Find the line containing "The height and width of the screenshot is (370, 500)." in the entries; transcribe it and all remaining lines through the end, exactly as they appear, but not the pictures.

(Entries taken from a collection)
········
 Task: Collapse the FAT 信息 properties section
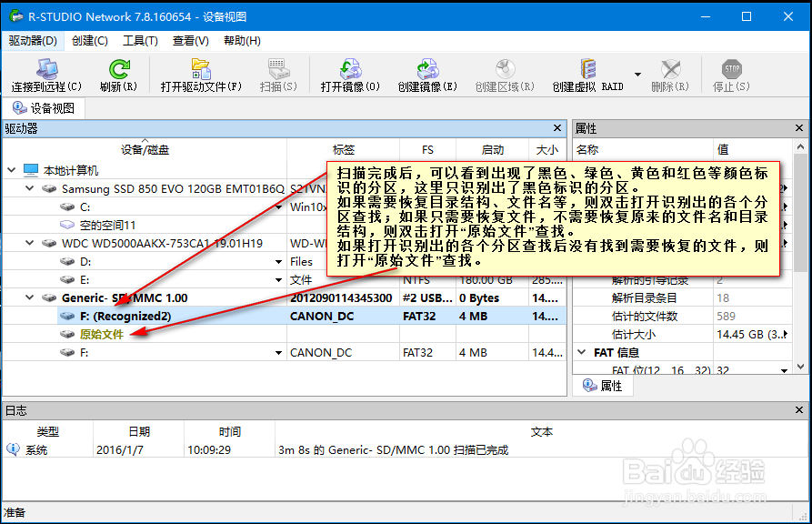point(582,352)
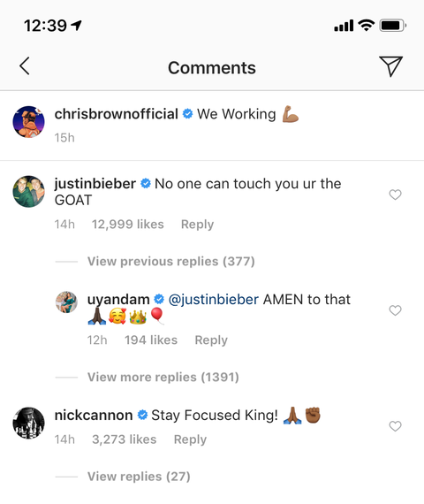Screen dimensions: 424x504
Task: Open the direct message paper plane icon
Action: 390,66
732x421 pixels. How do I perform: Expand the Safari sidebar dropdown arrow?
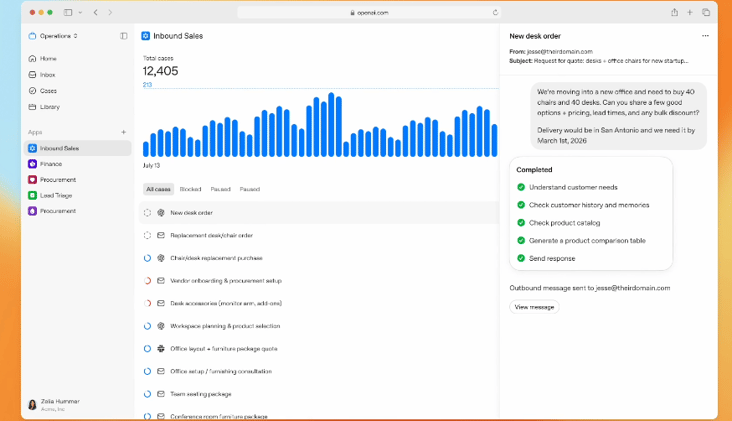(x=80, y=13)
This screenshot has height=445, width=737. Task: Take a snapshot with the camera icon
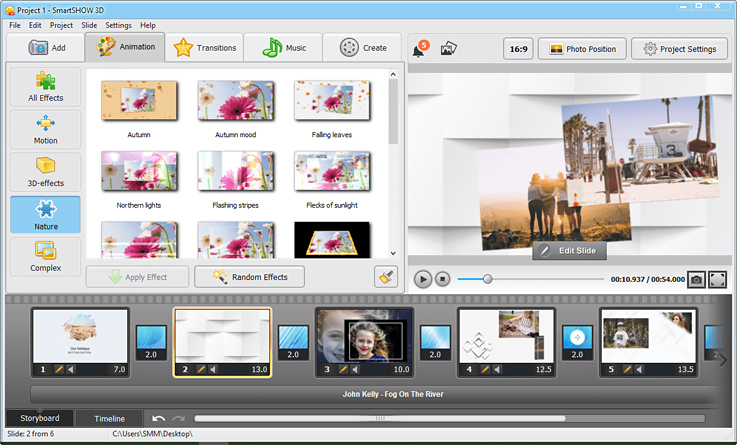(696, 280)
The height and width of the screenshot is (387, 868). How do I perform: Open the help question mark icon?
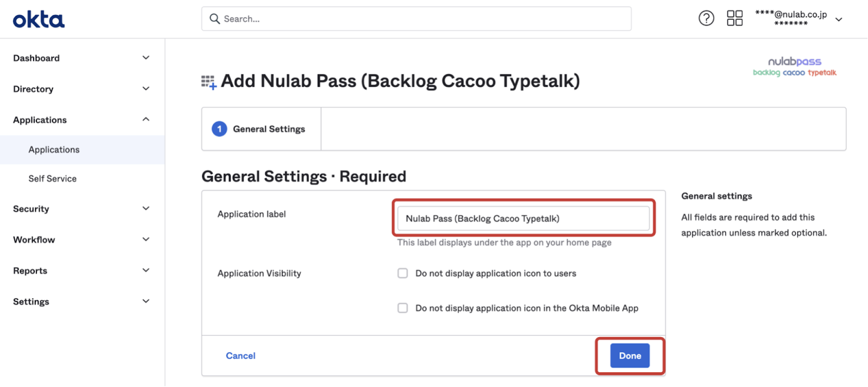706,18
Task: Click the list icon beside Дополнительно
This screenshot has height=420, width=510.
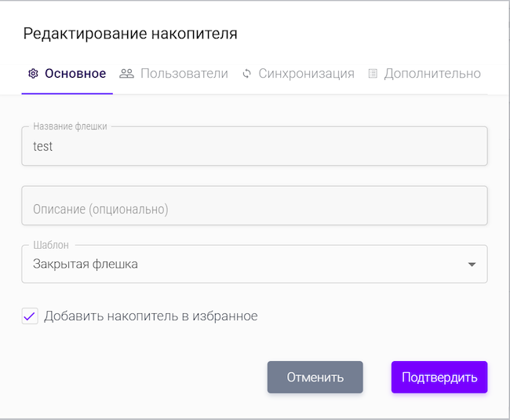Action: (373, 74)
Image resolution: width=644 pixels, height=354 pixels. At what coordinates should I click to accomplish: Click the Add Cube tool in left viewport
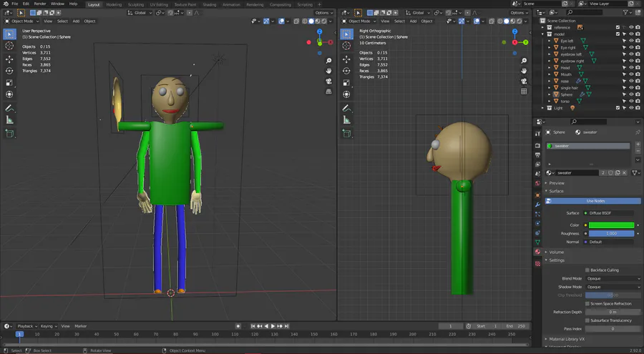(9, 133)
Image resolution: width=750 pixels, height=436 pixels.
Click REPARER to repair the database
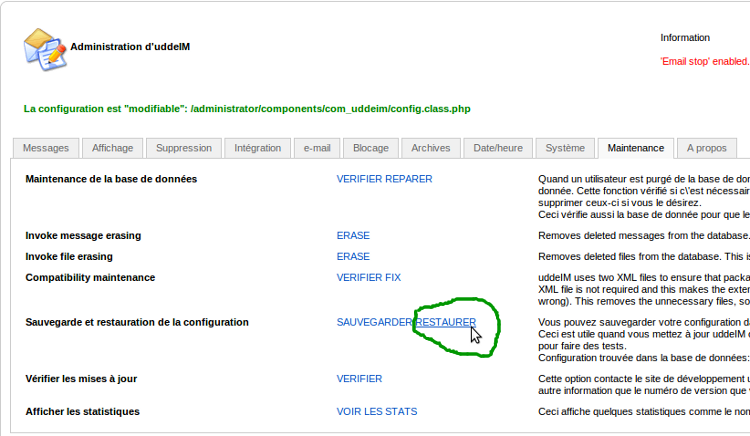point(410,179)
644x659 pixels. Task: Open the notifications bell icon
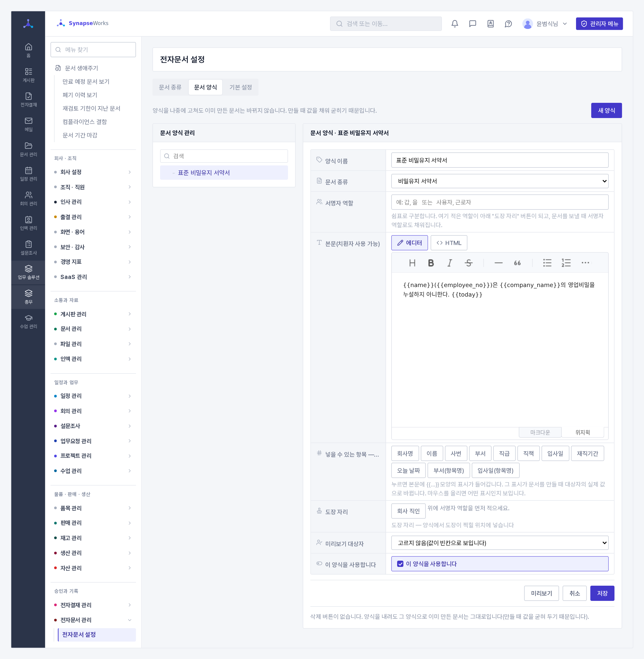point(455,24)
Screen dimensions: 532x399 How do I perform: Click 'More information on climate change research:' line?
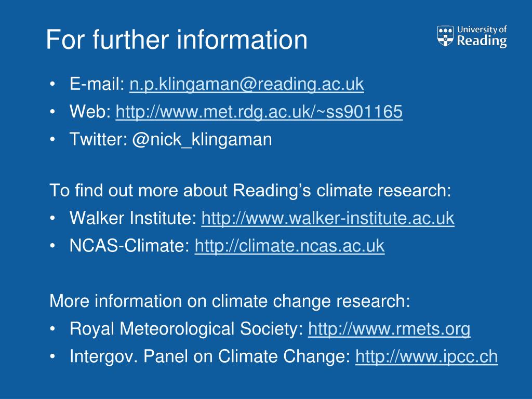pyautogui.click(x=230, y=301)
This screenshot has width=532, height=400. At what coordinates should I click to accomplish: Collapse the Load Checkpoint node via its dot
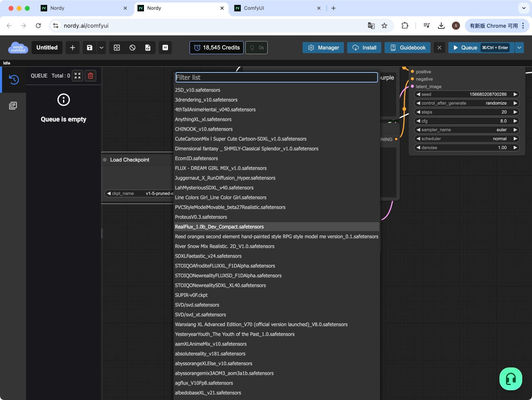[x=105, y=160]
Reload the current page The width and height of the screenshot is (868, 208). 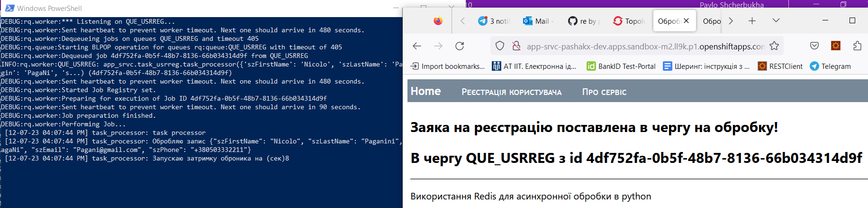click(x=459, y=46)
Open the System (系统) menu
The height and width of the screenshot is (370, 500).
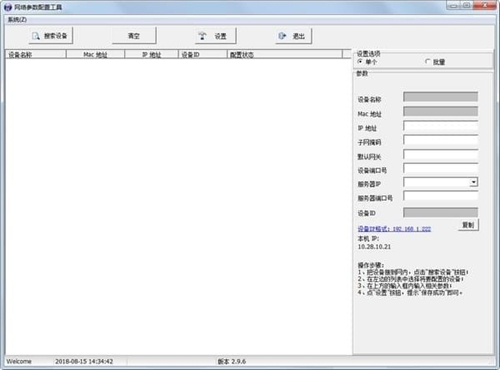tap(17, 20)
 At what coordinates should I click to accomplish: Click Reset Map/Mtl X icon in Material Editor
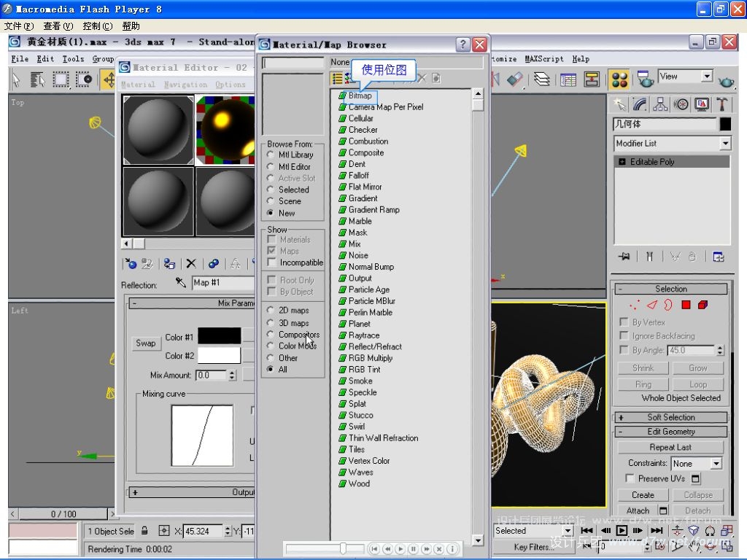click(191, 264)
········
**SOLUTION BELOW**:
The height and width of the screenshot is (370, 500).
tap(17, 20)
 At what coordinates should I click to accomplish: Click Reset Map/Mtl X icon in Material Editor
click(191, 264)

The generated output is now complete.